Well, it's September, but it feels like July! Walking the already well-trod path between the Sutton Place and the Varsity, I had to take off my jacket. That's amazing. Every first-day of the festival since I can remember, I have either been dragging my tote bag and latte through the pouring rain or longing for a parka. It was positively balmy on the Bay beat. I am rushing this out before heading off to meet up with someone and then see more movies! Here are the first reviews!
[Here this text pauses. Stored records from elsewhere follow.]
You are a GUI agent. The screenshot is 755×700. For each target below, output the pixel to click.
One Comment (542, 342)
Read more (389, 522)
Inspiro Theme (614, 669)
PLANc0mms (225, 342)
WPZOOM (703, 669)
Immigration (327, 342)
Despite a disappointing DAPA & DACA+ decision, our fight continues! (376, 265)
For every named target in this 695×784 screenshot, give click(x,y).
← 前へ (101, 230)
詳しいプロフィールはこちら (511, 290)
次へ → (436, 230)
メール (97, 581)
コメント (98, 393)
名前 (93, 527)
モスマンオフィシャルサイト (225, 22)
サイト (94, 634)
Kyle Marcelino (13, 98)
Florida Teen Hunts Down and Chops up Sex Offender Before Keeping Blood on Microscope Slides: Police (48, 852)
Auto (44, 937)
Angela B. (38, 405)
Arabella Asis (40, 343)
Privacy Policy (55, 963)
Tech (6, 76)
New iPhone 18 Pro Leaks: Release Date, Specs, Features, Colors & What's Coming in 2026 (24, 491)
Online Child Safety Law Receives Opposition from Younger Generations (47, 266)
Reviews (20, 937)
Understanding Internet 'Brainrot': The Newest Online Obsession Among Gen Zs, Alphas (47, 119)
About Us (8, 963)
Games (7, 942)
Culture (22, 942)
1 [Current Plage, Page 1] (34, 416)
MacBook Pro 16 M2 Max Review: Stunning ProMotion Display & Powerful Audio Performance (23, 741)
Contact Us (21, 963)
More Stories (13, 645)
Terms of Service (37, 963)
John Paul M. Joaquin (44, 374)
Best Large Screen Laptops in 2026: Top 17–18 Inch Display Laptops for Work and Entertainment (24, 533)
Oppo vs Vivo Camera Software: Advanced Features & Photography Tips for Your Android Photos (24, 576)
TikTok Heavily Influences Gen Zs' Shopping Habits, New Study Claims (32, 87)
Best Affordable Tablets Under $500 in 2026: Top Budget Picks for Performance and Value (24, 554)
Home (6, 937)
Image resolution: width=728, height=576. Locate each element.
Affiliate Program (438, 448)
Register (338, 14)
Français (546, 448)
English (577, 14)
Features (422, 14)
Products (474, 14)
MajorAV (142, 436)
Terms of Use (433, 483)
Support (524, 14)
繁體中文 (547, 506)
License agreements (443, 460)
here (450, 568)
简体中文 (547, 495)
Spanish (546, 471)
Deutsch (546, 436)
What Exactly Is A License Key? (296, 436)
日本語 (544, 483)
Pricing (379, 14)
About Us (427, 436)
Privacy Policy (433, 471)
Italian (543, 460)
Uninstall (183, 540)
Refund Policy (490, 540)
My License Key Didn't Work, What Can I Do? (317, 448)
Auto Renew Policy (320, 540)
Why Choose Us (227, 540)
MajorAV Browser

Faith, personal spirituality, and the politics of religion are going to be big themes at this year's TIFF. Faith Akin's Edge of Heaven is a beautiful combination of cinematic styles, both east and west. A complexly (but brilliantly) structured screenplay weaves together four or five lives with the kind of layered textures of a Kieslowski film (Red comes to mind). Synchronicities in storytelling can be hit or miss affairs; there is always the huge risk of it seeming forced by the needs of the screenwriter. Here the dovetailing is also interwoven with a non-linear structure so that not only lives overlap, but so do dramatic timelines. Those of us old enough to remember the glory days of Hanna Schuygulla in old Fassbinder and other German and Italian films will be thrilled to see her back here, playing a hardened German mother who sees the light of redemptive caring in the wake of a personal tragedy. Her face registers so many layers at once it is a master class in acting. The rest of the cast are very strong too, particularly Nursel Kose as Yeter, a man in relentless pursuit of 'doing the right thing' while also trying to appease his own yearning, wandering spirit. The film suffers at the top from clunky editing and a feeling of wrong coverage but that falls away and the filmmaker's visual style slowly emerges strong and masterful.
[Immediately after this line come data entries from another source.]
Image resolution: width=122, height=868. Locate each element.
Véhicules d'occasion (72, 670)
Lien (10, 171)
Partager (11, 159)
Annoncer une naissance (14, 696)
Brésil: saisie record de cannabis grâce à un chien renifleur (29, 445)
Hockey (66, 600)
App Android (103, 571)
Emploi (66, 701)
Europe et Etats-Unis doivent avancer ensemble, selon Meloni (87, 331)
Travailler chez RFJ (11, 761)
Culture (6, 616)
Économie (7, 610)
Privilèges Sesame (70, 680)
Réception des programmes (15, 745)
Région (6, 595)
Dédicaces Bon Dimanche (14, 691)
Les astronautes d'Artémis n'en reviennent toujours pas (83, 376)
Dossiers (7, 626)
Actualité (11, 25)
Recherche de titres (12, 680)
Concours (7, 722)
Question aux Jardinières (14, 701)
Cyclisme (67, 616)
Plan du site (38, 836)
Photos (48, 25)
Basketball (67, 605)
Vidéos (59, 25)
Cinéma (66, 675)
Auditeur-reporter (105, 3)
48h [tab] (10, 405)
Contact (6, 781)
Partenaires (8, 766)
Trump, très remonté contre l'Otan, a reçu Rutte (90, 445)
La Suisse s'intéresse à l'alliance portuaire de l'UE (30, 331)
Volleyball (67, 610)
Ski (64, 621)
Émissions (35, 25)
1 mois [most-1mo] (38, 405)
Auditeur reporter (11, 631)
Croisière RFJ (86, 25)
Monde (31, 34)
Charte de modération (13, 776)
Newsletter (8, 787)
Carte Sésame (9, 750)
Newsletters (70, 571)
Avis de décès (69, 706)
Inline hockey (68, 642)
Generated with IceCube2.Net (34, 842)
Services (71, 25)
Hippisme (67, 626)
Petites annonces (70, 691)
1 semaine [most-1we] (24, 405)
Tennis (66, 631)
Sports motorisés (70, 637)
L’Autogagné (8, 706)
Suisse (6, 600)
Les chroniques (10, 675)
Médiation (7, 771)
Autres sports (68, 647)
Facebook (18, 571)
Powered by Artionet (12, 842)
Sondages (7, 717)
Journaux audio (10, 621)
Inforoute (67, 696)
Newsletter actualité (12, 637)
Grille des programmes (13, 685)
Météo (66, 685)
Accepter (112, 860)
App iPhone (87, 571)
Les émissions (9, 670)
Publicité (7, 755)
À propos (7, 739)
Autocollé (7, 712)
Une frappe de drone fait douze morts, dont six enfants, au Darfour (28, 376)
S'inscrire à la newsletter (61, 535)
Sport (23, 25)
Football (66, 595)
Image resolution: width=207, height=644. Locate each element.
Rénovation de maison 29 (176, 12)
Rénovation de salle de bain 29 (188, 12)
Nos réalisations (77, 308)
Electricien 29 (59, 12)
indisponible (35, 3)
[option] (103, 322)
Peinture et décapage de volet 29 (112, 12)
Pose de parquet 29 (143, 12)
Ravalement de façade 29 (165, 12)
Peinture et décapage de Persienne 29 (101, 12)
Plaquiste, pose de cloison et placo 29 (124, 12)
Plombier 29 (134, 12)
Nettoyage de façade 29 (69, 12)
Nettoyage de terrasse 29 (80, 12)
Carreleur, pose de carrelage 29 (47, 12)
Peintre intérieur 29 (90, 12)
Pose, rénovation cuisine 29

Disengagement, as you know if you've been reading here, has been a real heavy-hitter for me. Both an Amos Gitai film and featuring Juliette Binoche it has been one of my front-runners. The film both lives up to my own hype and disappoints. When you come to know the style of a particular filmmaker, you learn how to appreciate whether the work is strong within their vision. This film is very daring, even for Gitai. Having exposed so much of the middle eastern despair in his previous films, he now focusses more solidly on character work, and moves into abstract themes. The opening half, which takes place in France, follows Binoche's transformative character Ana, who is grieving her father, and her own failed life. "I'm lazy," she says, casually, "probably because I'm in despair." The line is ever so gently ironic and is part of the incredibly textured and detailed character lacing of emotion and psychological complexity that Binoche brings to this turn. Her whole body is different: a highly sexualized character in this part of the movie, she slides from room to room and up and down staircases peering sensually over her shoulder, her dress-straps always falling. Barbara Hendricks, the great American soprano sings Mahler. Only in Gitai can you have a black woman singing at a French Jewish man's funeral in German! Much more on this movie later, as it digests.
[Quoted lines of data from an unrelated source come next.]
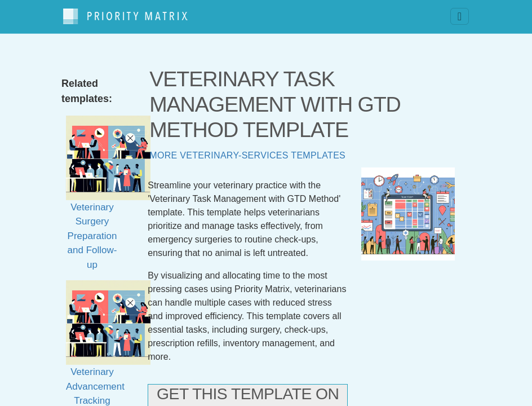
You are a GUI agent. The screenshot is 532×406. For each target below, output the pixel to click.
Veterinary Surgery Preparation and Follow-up (108, 205)
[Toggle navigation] (459, 14)
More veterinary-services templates (247, 149)
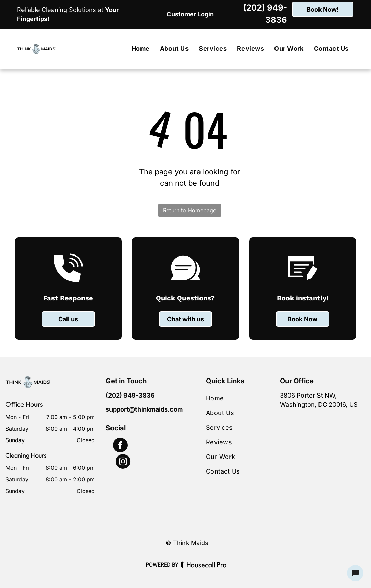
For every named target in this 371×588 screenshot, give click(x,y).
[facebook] (120, 446)
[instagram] (123, 462)
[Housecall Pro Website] (204, 566)
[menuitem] (140, 49)
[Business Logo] (28, 380)
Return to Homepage (190, 210)
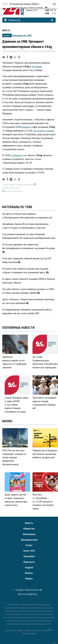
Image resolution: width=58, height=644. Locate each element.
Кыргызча (29, 562)
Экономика (29, 534)
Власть (6, 30)
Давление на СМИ (22, 36)
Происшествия (29, 540)
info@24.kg (32, 594)
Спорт (29, 545)
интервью (37, 66)
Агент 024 (29, 550)
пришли (26, 127)
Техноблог (29, 556)
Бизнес (29, 573)
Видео (29, 578)
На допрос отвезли (44, 130)
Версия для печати (12, 191)
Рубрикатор (12, 20)
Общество (29, 528)
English (29, 567)
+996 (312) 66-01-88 (33, 590)
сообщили (16, 155)
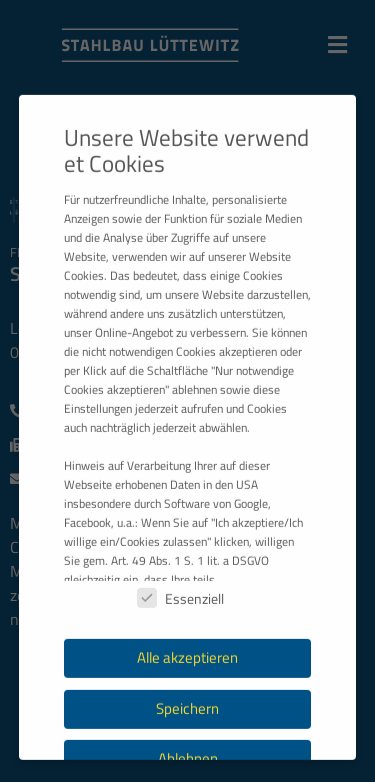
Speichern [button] (187, 758)
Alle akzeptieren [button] (187, 707)
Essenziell (180, 648)
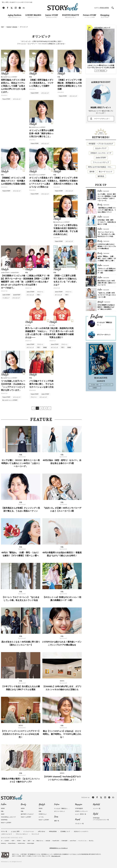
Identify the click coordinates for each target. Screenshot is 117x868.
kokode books (21, 843)
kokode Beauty (12, 843)
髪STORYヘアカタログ (27, 814)
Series (56, 816)
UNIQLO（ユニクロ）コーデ (101, 153)
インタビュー (6, 298)
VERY (13, 841)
The line up for the Press/Industry screening of Ang Lee's Lust, Caution wound through the Manulife Centre and out on to Balmuto. The woman in line with me was not impressed. "This is like a Public screening line!" (oh, the horror!) It did afford us a glimpse of Michael Moore on his way to a limo, as discreet and smiling as ever, with the ubiquitous cap. Once in the cinema, even the most hardened press corps were silenced by the incredibly subtle nuancing of the growing relationship between the two lead characters. Tony Leung can simply do no wrong. That's all there is to say about him. He has a face and a body that can single handedly carry the emotional line of a film, but he gets lots of help here from newcomer Tang Wei, whose round face can read both eternal innocence and hatred in the same heartbeat. The movie is an exquisite set piece, featuring the deep burgundies, reds and maroons of WWII Shanghai and Hong Kong. The incredibly graphic sex scenes are gorgeous and erotic -- probably the best on-screen sex in movies for some time, in no small part because it is about the characters engaging each other as much as their bodies. All three of these movies are worth catching. Go for it!